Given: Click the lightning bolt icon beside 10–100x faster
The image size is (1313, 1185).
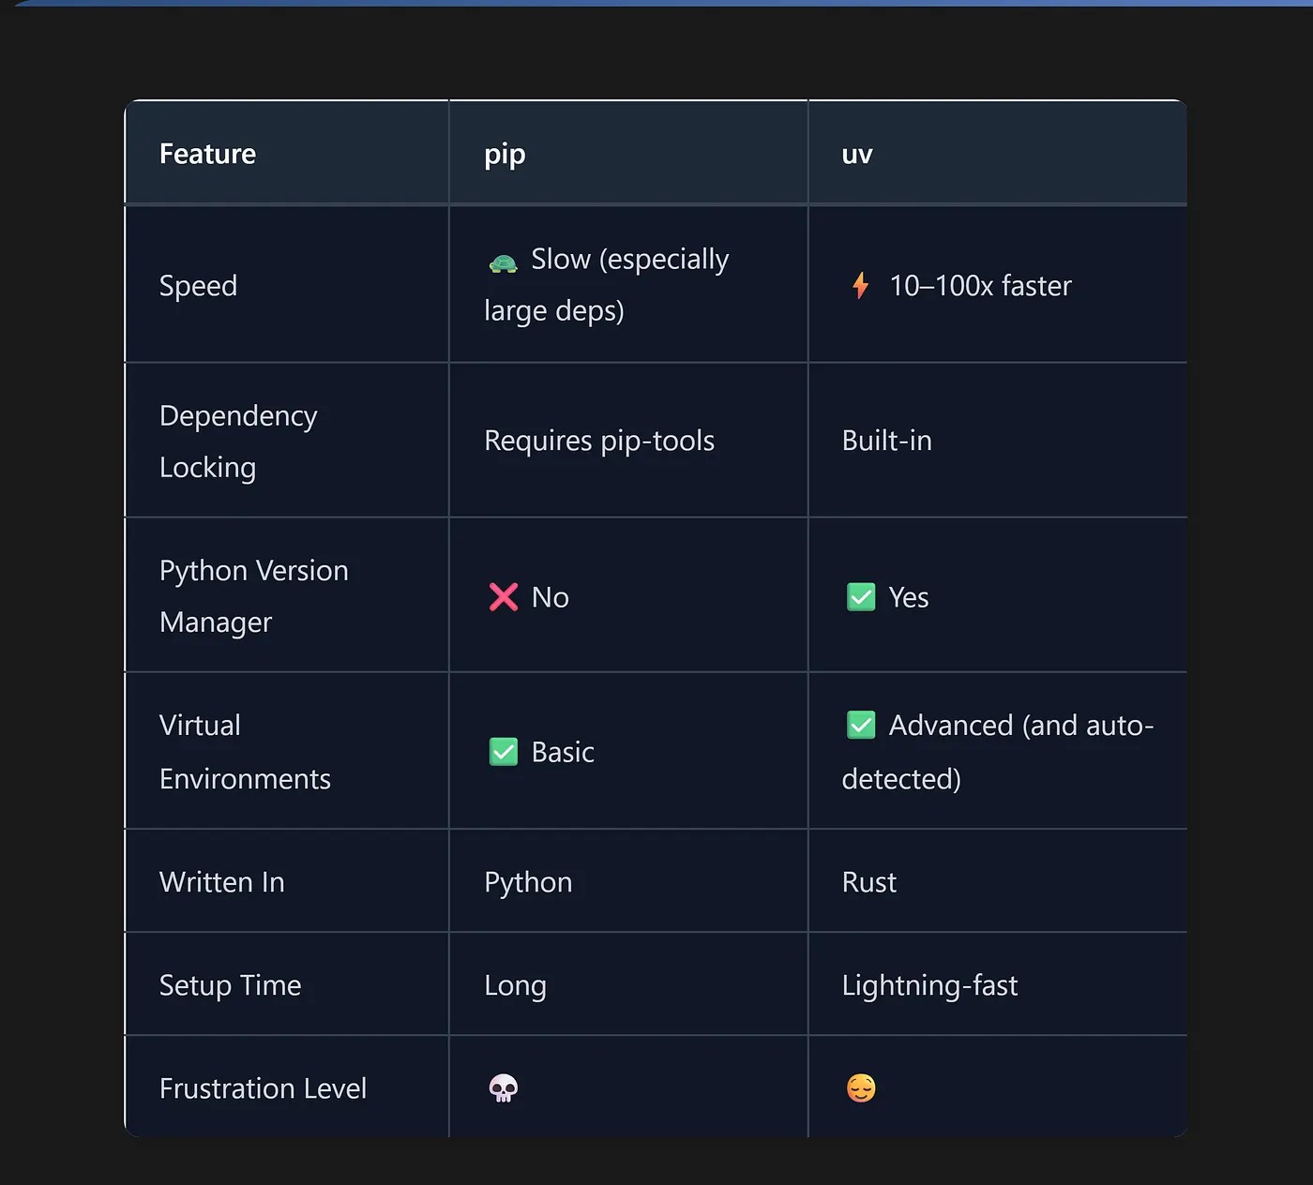Looking at the screenshot, I should click(x=860, y=285).
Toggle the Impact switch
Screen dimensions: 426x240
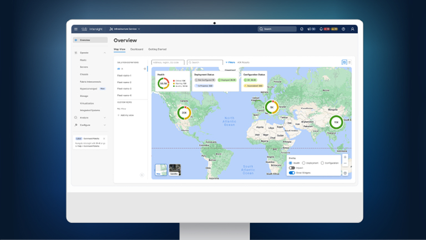click(292, 168)
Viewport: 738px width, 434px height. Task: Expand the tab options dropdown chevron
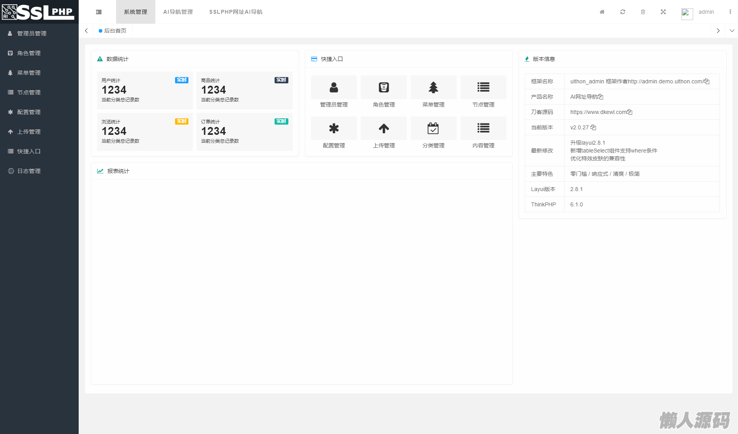tap(732, 31)
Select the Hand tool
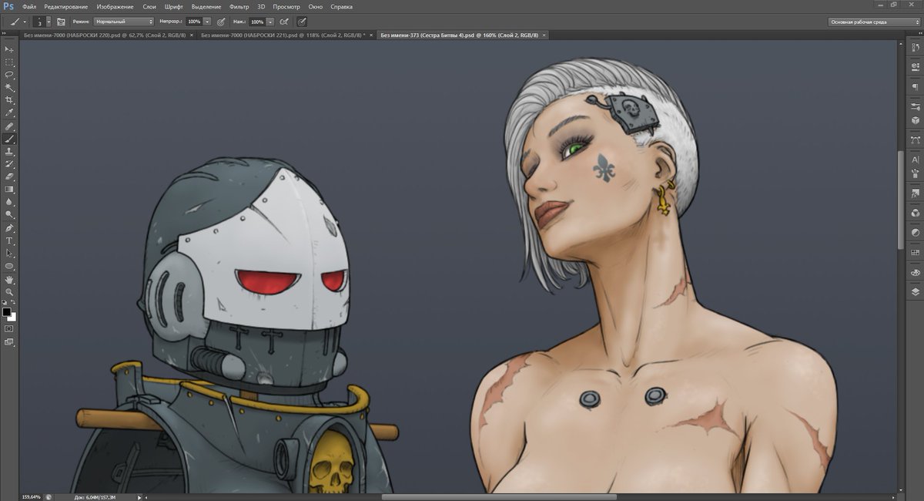The height and width of the screenshot is (501, 924). (10, 278)
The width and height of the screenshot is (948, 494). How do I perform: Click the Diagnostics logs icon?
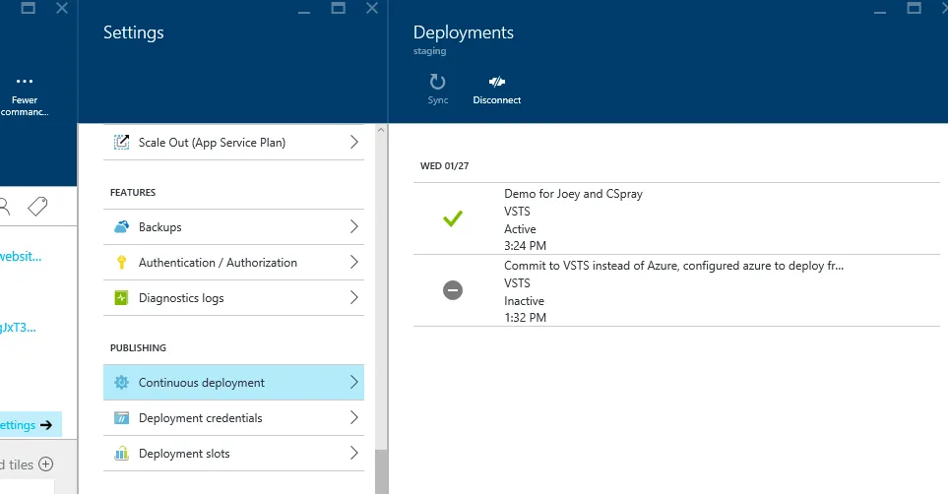click(x=121, y=298)
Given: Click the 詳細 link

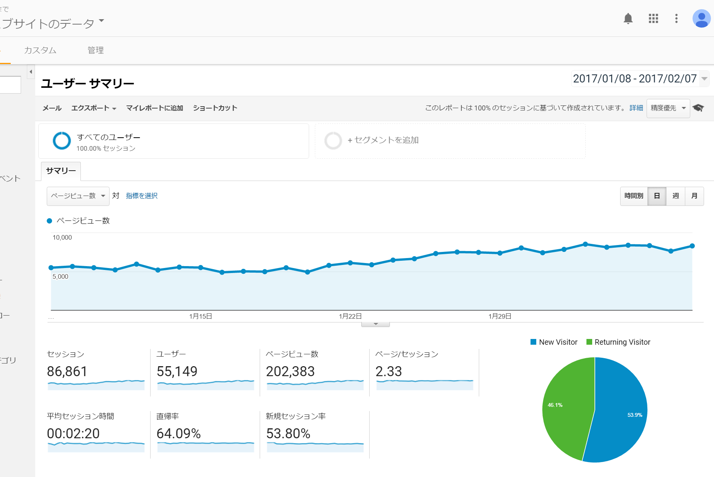Looking at the screenshot, I should [636, 108].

__EXERCISE DESCRIPTION__.
Repeat the lines of the entries above exactly, omitting the pictures from your answer.

__PROBLEM SOLUTION__.
Given: Click the lightning bolt icon beside 10–100x faster
The image size is (1313, 1185).
Looking at the screenshot, I should click(x=860, y=285).
Toggle the Impact switch
Screen dimensions: 426x240
click(292, 168)
Viewport: 738px width, 434px height. Task: Expand the tab options dropdown chevron
tap(732, 31)
Select the Hand tool
The height and width of the screenshot is (501, 924). (10, 278)
The width and height of the screenshot is (948, 494). How do I perform: Click the Diagnostics logs icon?
click(x=121, y=298)
Given: Click the 詳細 link

Looking at the screenshot, I should [636, 108].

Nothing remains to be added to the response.